Back Forty: A crash course in California water politics

Photo courtesy Giant Pictures.

When farmers turned the San Joaquin Valley into an agricultural powerhouse in the 20th century, they dammed and drained its central river. When that didn’t provide enough water, they dug wells and pumped aquifers dry. When that still wasn’t enough, they siphoned water from Northern California’s river systems and brought it south to thirsty farmland.

Today, the San Joaquin Valley—a flat tract of land in the eastern part of the state that’s more than twice the size of Massachusetts—ranks among the most productive farmland on the planet. As groundwater is pumped from drying wells, the land is also sinking at a rate of a foot per year in some places, and some towns don’t have any water at all. Now, as climate change intensifies California’s grueling drought, San Joaquin Valley ag producers still say they don’t have enough water. They’re also growing more water-intensive crops like almonds and pistachios than ever before.

“My grandfather told me a couple things about water,” says Brett Baker, a fifth generation pear farmer in the Sacramento-San Joaquin River Delta who’s featured in the documentary film, River’s End: California’s Latest Water War. “He said, ‘there may come a day, son, when you’ll have to go sit on that [water] pump with a shotgun.’”

Released on streaming platforms earlier this month, River’s End is an urgent crash course on the water wars that are shaping California—and, by extension, the U.S. food system. Viewers get a primer on California’s major rivers and salmon runs, then watch as agribusiness—and the city of Los Angeles—wreak havoc on them, with moneyed interests seizing water through lobbying and shady deals.

Director Jacob Morrison focuses on the Sacramento-San Joaquin River Delta, a network of marshy sloughs in the north of the state where California’s major rivers converge, then pour into the San Francisco Bay. Two-thirds of Californians get their drinking water from here. Now, officials are planning to build a massive underground tunnel system that would suck water out of the delta and ferry it south to thirsty cities and farmers. Supporters say the project would update aging infrastructure and be better for the environment. Morrison is not one of them. According to the many experts he interviews, the tunnel system could destroy the delta for good—a rich ecological habitat that sustains several endangered species. The film says it could also taint the San Francisco Bay Area’s drinking water with salt.

“We don’t want to turn the delta into Lake Erie and have it shut down because it’s not suitable to drink and your dog dies if it goes swimming in it,” says Kate Poole, senior director, Water Division at Natural Resources Defense Council. “But that’s what’s going to happen if they operate this the way they plan to.”

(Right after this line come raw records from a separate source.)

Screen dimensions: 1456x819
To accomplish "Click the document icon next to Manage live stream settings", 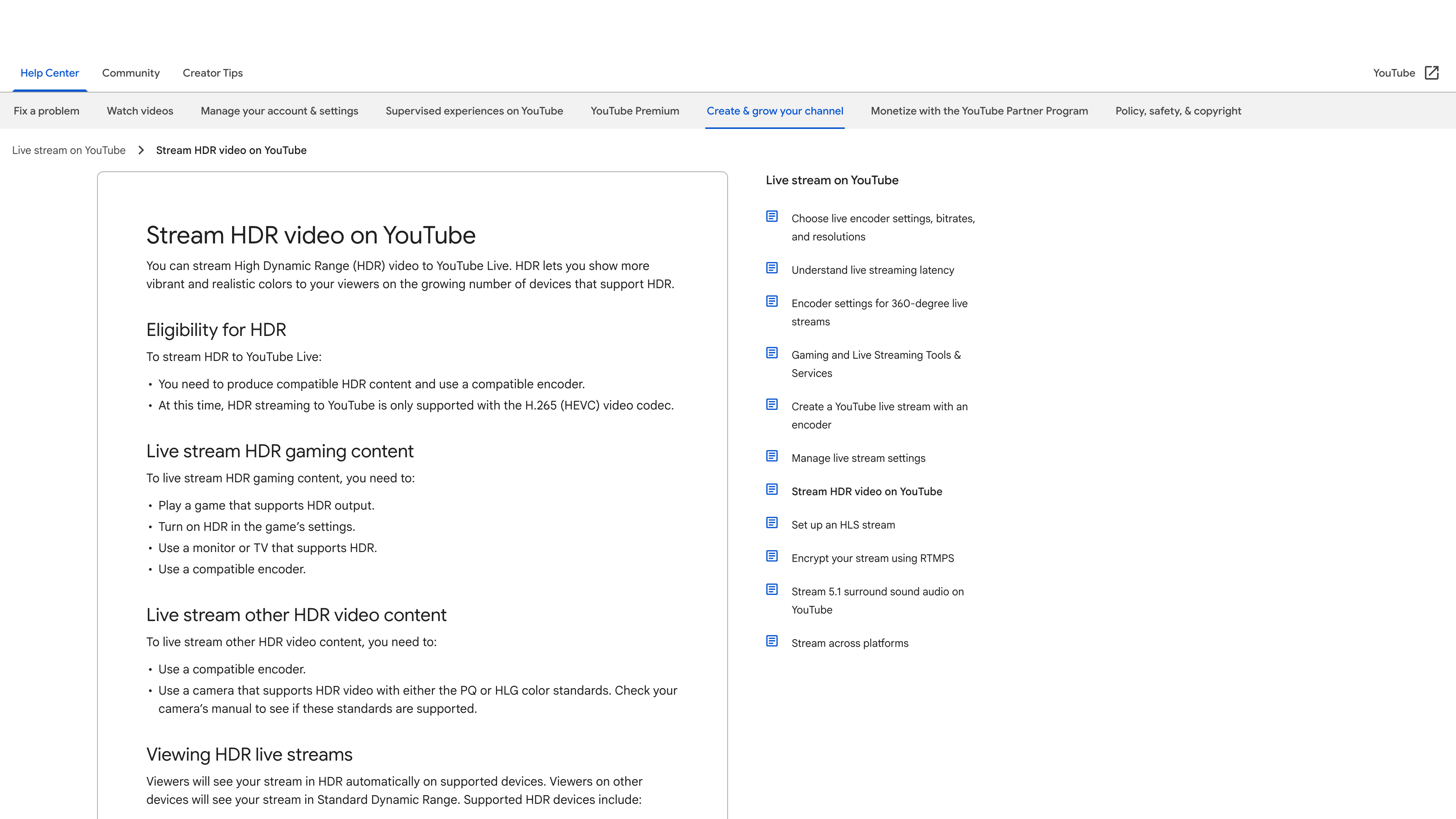I will pyautogui.click(x=772, y=456).
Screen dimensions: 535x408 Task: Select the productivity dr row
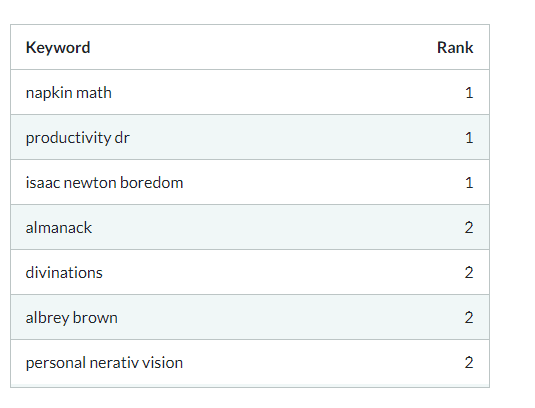(x=250, y=137)
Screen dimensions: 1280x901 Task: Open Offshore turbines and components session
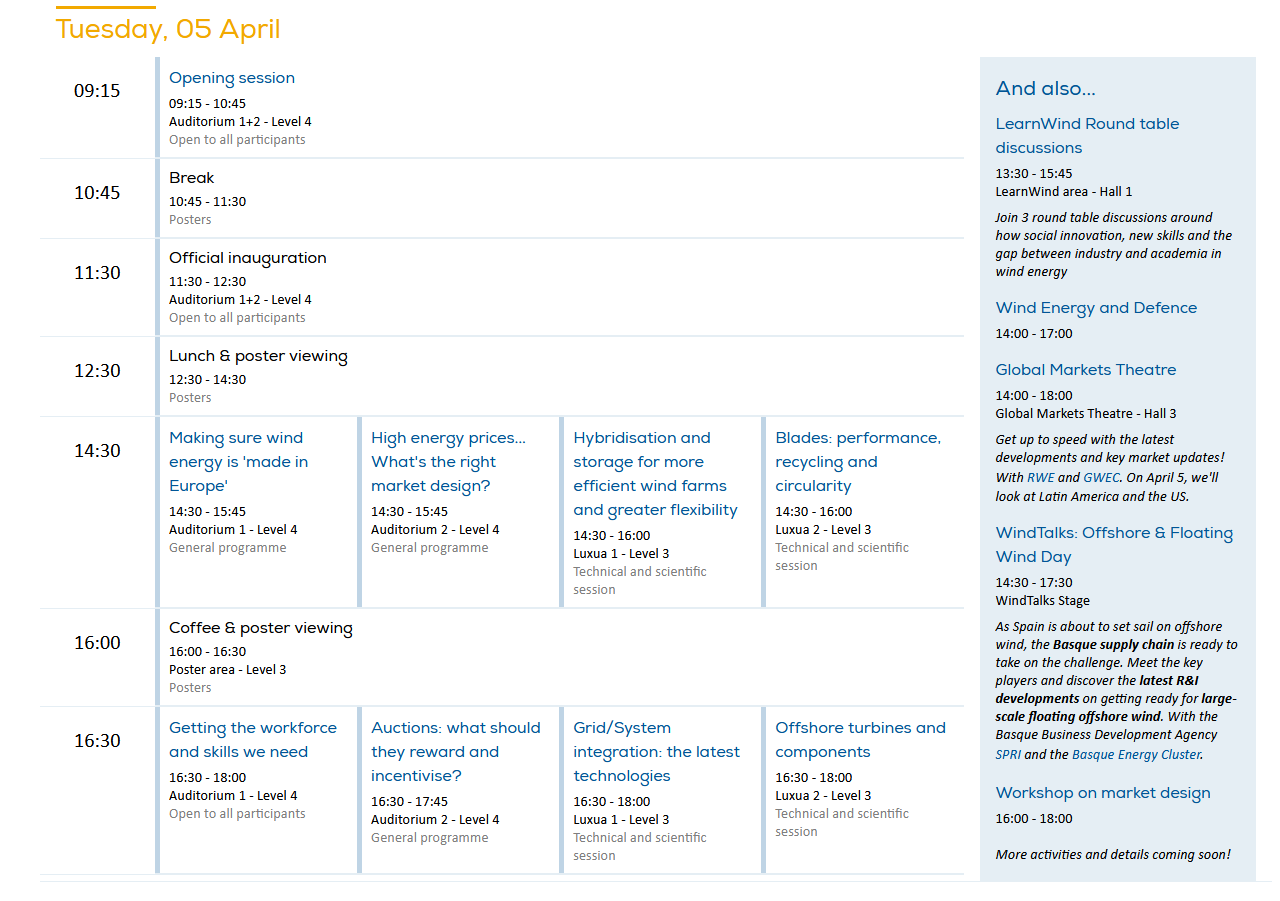pyautogui.click(x=860, y=740)
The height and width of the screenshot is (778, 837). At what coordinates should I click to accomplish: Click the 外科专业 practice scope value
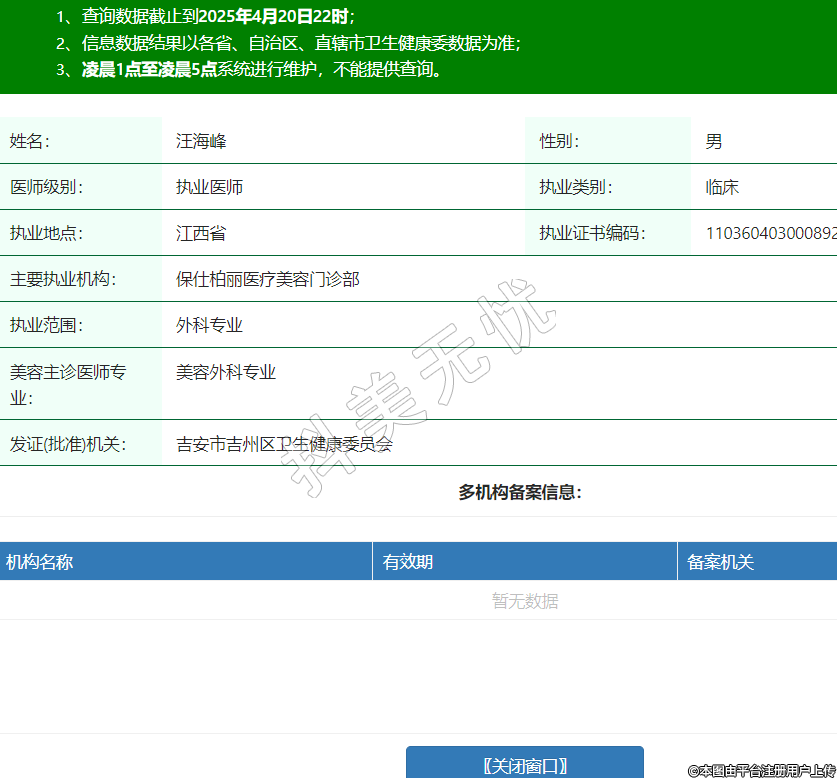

A filmmaker with a strong point of view, Morrison is not particularly interested in giving screen time to Big Ag or its supporters. You won’t hear much from the almond farmers River’s End criticizes, or from the Metropolitan Water District, the massive coalition of Southern California water districts that delta residents accuse of trying to steal their water supply. Embattled family farmers and environmental advocates take center stage, and the documentary is at its best—and most galvanizing—when it leans into its muckraking tone.

When Morrison asks a series of experts what they think of the tunnel project, their cagey reactions feel like something out of a ’70s conspiracy thriller.  “I’m not allowed to talk about it,” says one water policy expert. “Can we turn off the camera for a second?” asks an environmental attorney, after shooting a timeout sign.

River’s End has other blindspots; it touches on farmworkers’ experiences in the San Joaquin Valley only briefly without mentioning that an increasing number live in communities without potable water, or with limited or tainted water supplies. Still, the documentary does an impressive job of making California’s convoluted water crisis visceral and accessible to an audience that might be unnerved to learn where their water comes from. It’s easy to feel disconnected from the water wars in a state this urban, which makes a film like River’s End essential viewing.